Extrait à lire:
>>>>>
Le compte à rebours a commencé. Le 8 septembre 2023, le coup d’envoi du premier match de la Coupe du monde de rugby opposant la France aux All Blacks aura lieu au Stade de France. Terre de rugby par excellence, la ville de Toulouse accueillera cinq rencontres de cette compétition. Pour l’occasion, le Journal Toulousain est allé à la rencontre de personnalités locales pour leur poser deux, trois questions sur l’univers de l’ovalie. Ce mois-ci, c’est le chef étoilé Michel Sarran, qui nous raconte son rapport avec le rugby…
Michel Sarran, quel est votre rapport avec le rugby ?
J’ai mis les pieds dans le monde du rugby il y a plusieurs années, à mon arrivée à Toulouse (Michel Sarran est Gersois d’origine, NDLR). J’y ai rencontré Thomas Castaignède et Christian Califano, puis Didier Lacroix. Nous avons sympathisé, je me suis intéressé à leur sport, qui m’a très vite séduit. Aujourd’hui, j’en suis mordu à un point que je suis capable de regarder tous les matchs du Top14 d’un week-end. Et quand le Stade Toulousain joue à domicile, j’essaie d’aller les voir le plus possible. Je me sens bien dans l’univers du rugby, avec lequel je partage nombre de valeurs. Le travail en équipe, l’investissement, la persévérance… Tout cela me parle.
On parle effectivement souvent des valeurs de l’ovalie. Quelle est la plus représentative du rugby selon vous ?
À en choisir une, ce serait l’équipe, valeur qui regroupe les notions de solidarité et d’investissement. On ne gagne pas un match qu’avec des individualités. Le travail d’équipe est fondamental pour avancer. Chaque joueur doit tenir son poste, tout en jouant avec tous ses coéquipiers pour obtenir la victoire. C’est exactement la même chose dans une brigade en cuisine. Chacun a un rôle à remplir, mais tout le monde travaille ensemble pour réaliser un bon service.
<<<<<
Objectif indiqué 1: D'après l'extrait à lire, combien de rencontres de la Coupe du monde de rugby la ville de Toulouse accueillera-t-elle ?
Objectif indiqué 2: Prolongez l'entretien de Michel Sarran sur le rugby après sa dernière phrase.

Matériel fourni:
>>>>>
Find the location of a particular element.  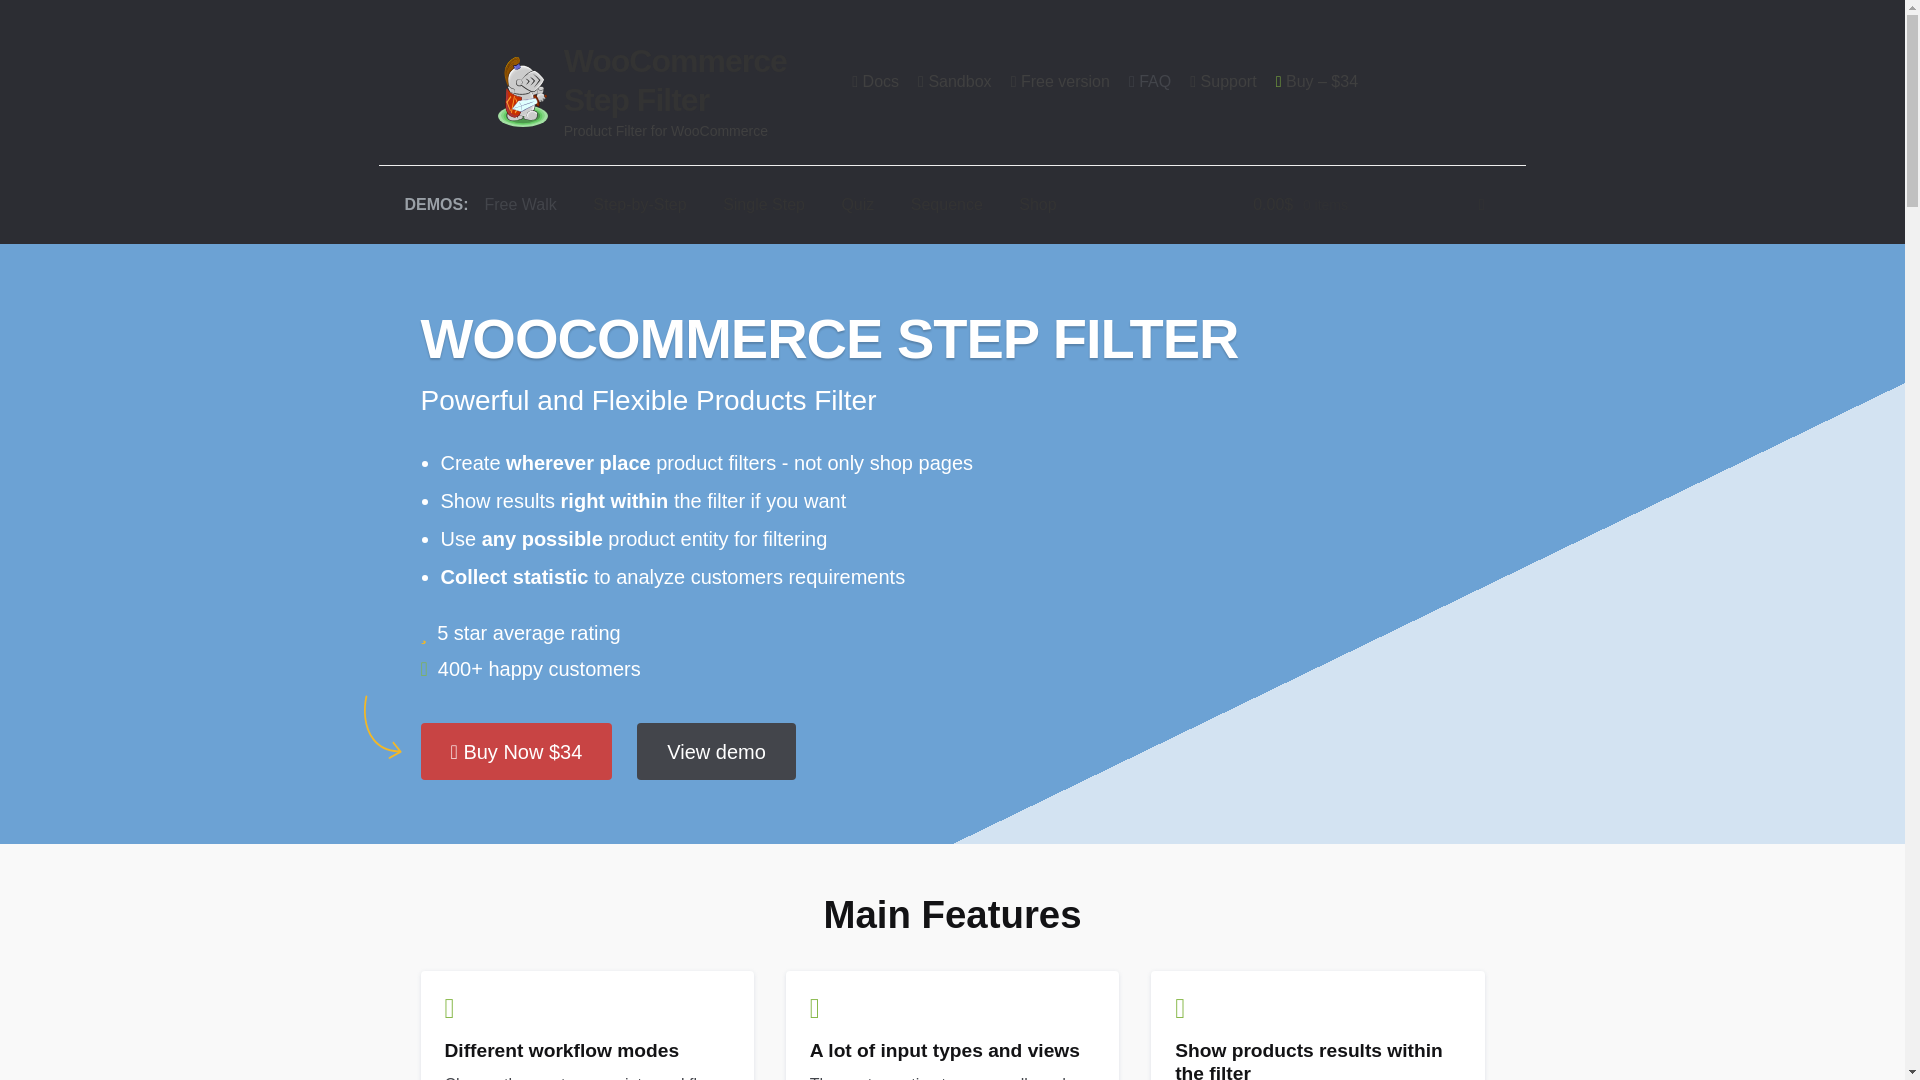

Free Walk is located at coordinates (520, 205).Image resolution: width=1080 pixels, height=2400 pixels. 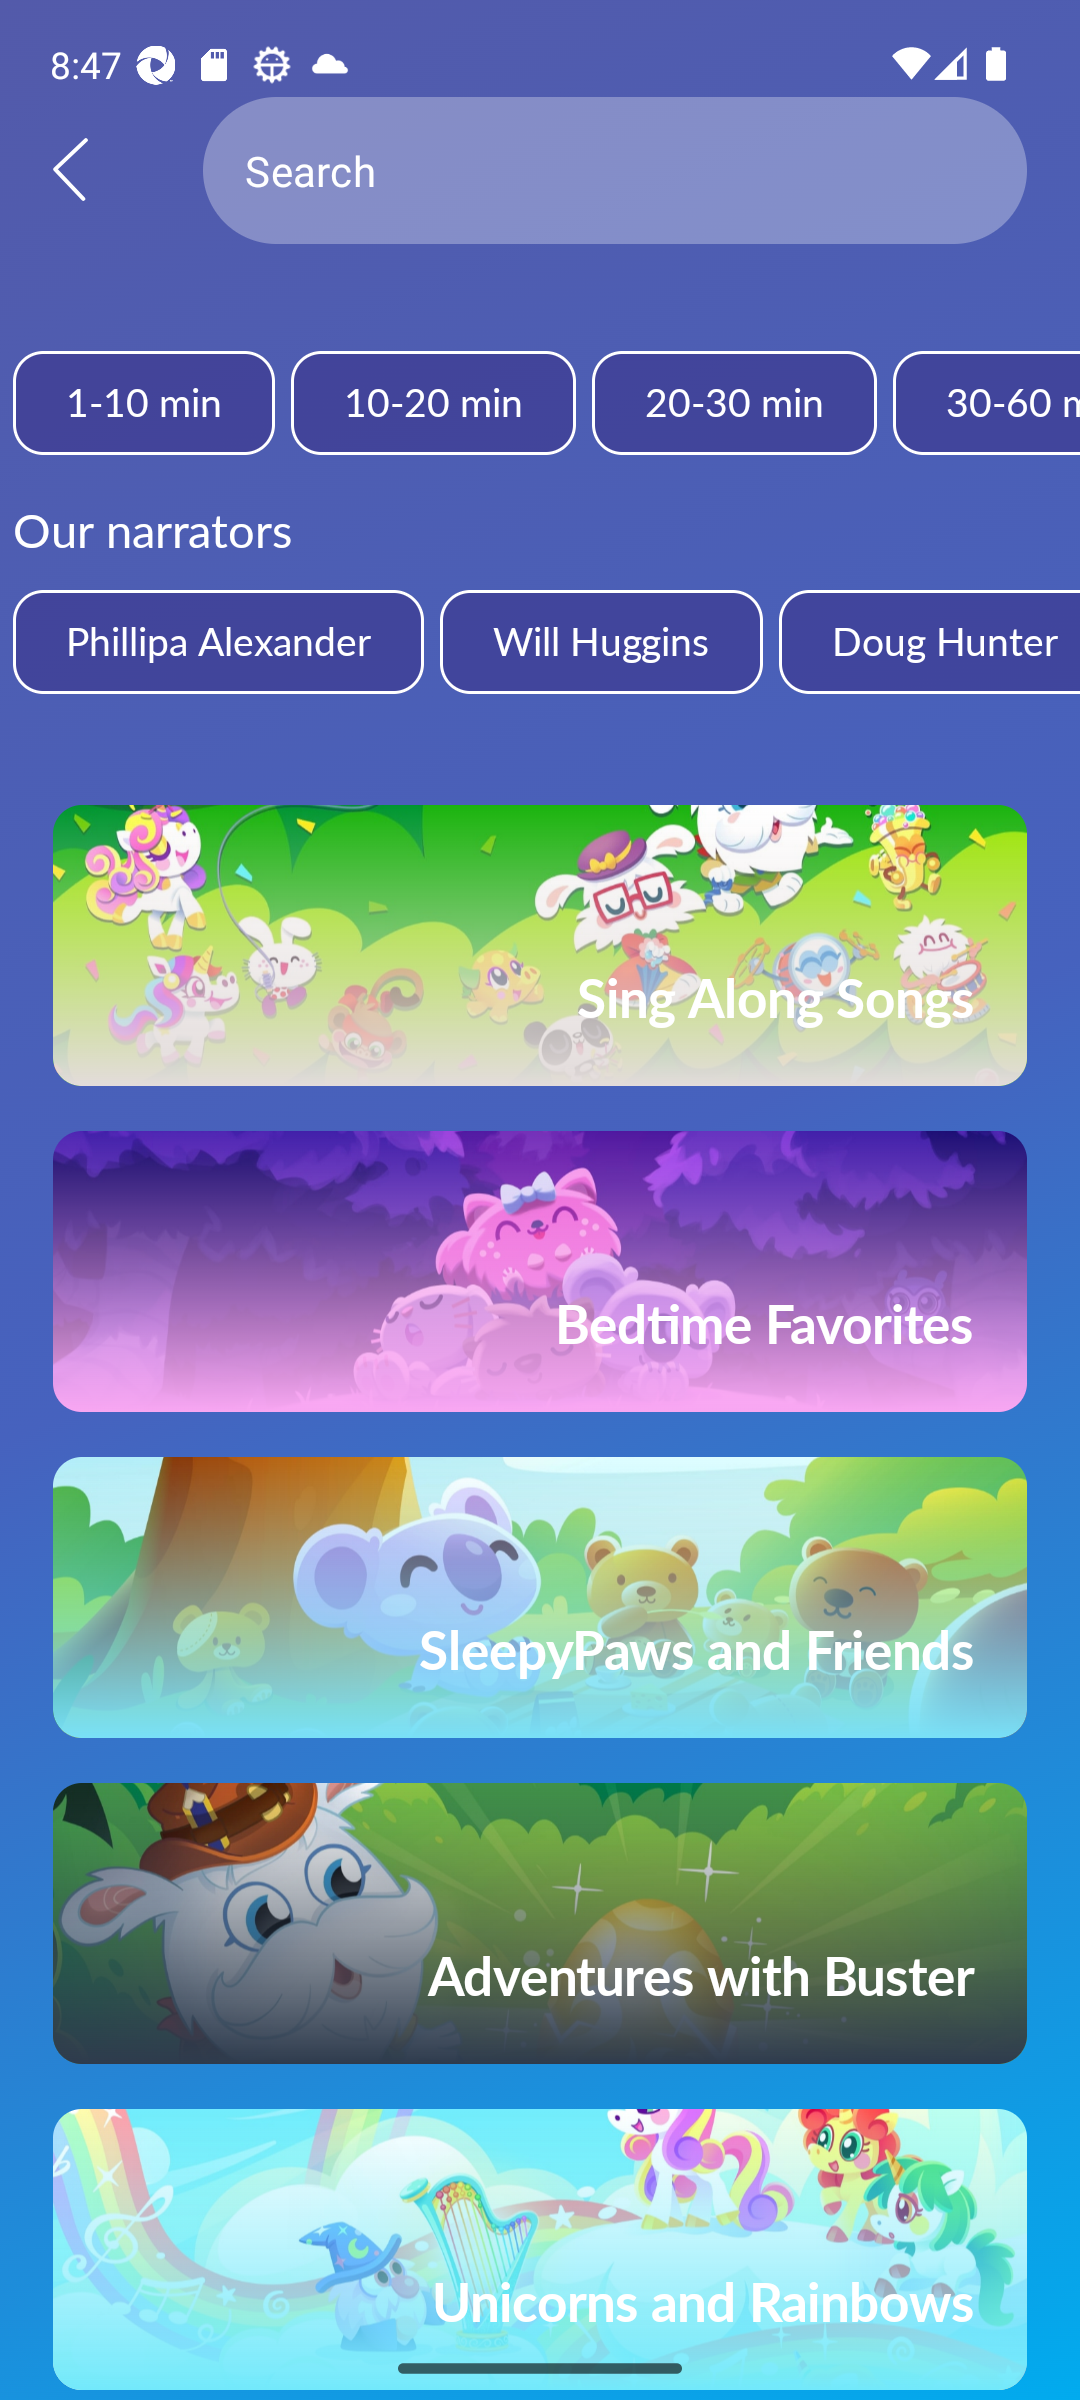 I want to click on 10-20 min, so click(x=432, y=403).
<<<<<
>>>>>
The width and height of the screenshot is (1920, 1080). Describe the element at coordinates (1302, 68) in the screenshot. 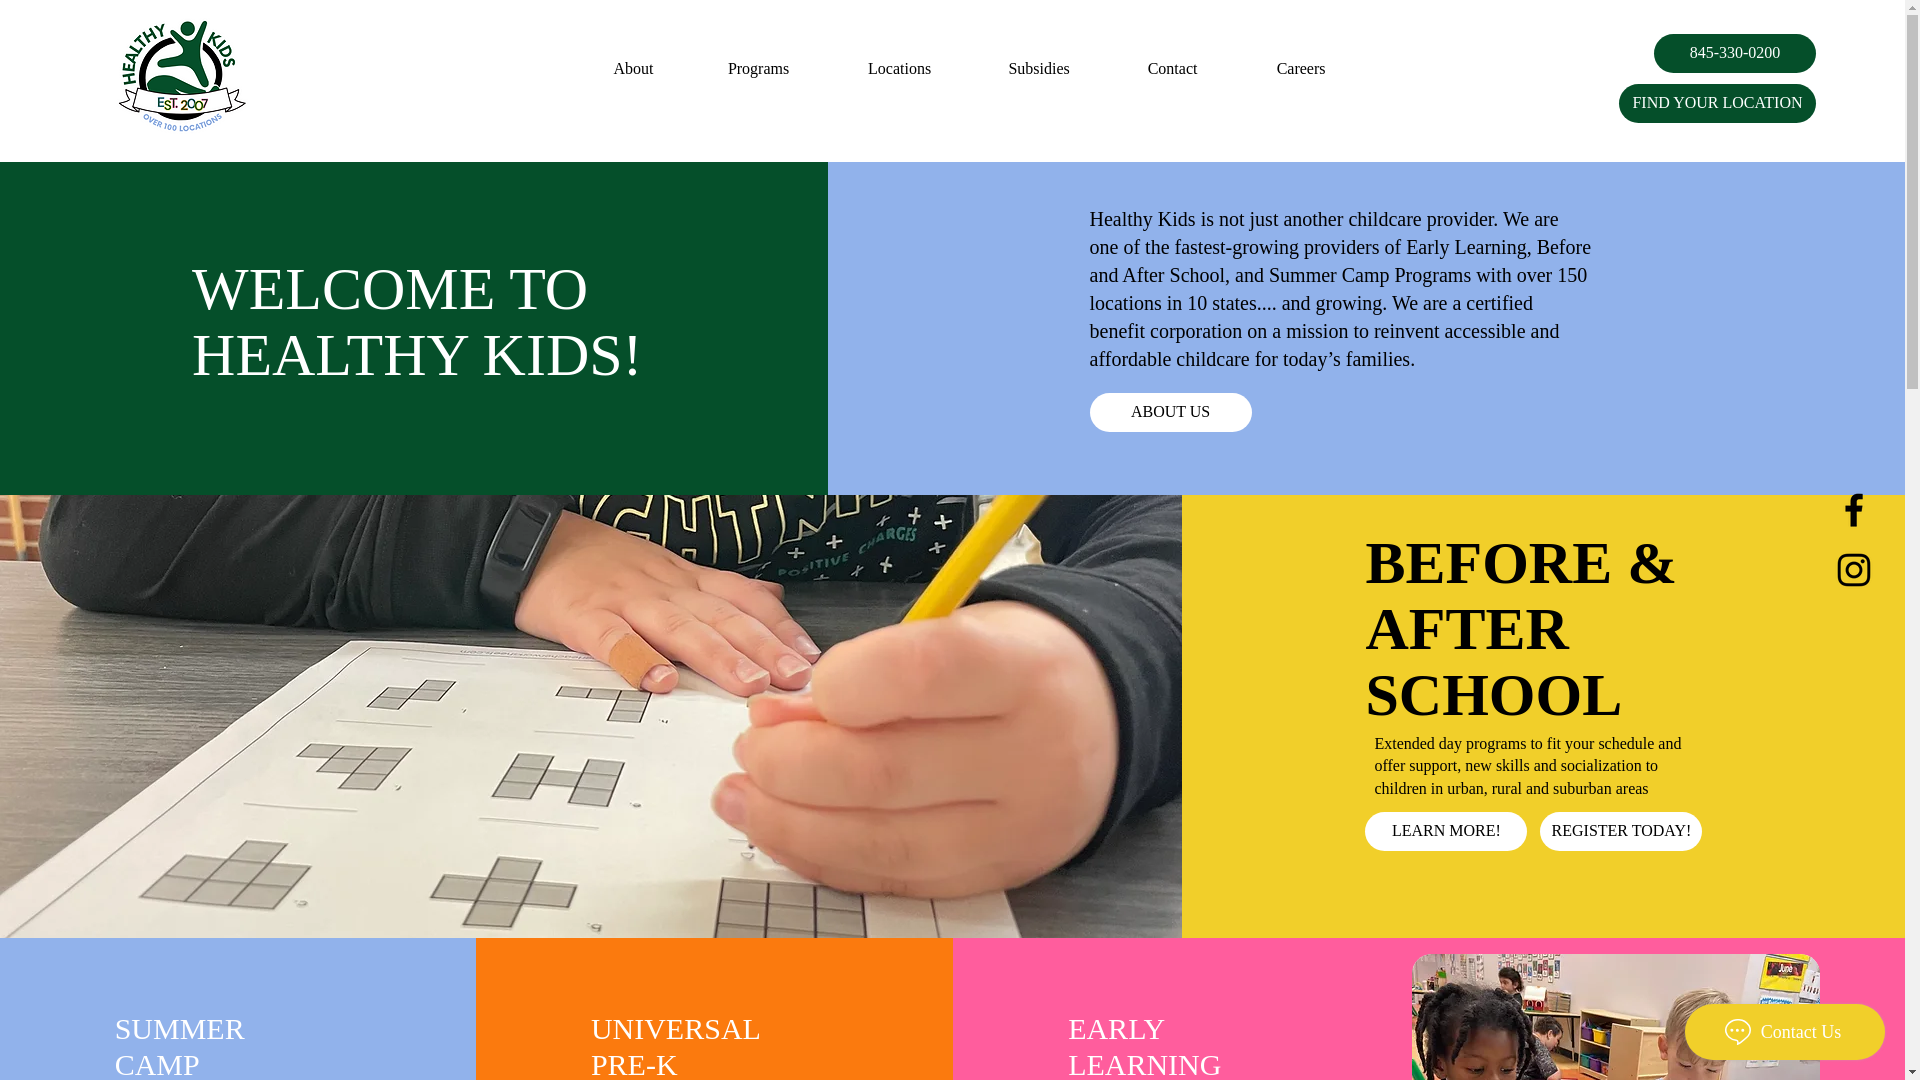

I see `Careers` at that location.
<<<<<
Résultat obtenu 1: Cinq rencontres.

Résultat obtenu 2:
Comment définiriez-vous le rugby ?
Pour moi, c’est un sport de combat, rude et complexe ! Il y faut de la rigueur, de la discipline et de l’humilité. C’est un sport relativement complet qui demande d’être physique, puissant, agile, adroit, mais aussi technique et stratégique. D’ailleurs, le rugby n’a cessé d’évoluer pour en arriver là. Les outils ont changé, les préparations physiques se sont intensifiées. Il y a 30 ans, ce sport était plus près du “rugby de clocher”. Il n’y avait pas autant d’analyses techniques et tactiques. Et pas non plus autant de rigueur quant à l’hygiène de vie… C’est devenu un véritable sport professionnel. Concernant le jeu à proprement parler, c’est aussi beaucoup plus fluide et plus agréable à regarder. En revanche, ça reste difficile à comprendre, d’autant que les règles évoluent tous les ans. Il faut maintenant être fin connaisseur pour bien saisir toutes les subtilités règlementaires.
Vous dîtes vous rendre le plus souvent possible au stade Ernest Wallon… Le Stade Toulousain est-il votre club favori ?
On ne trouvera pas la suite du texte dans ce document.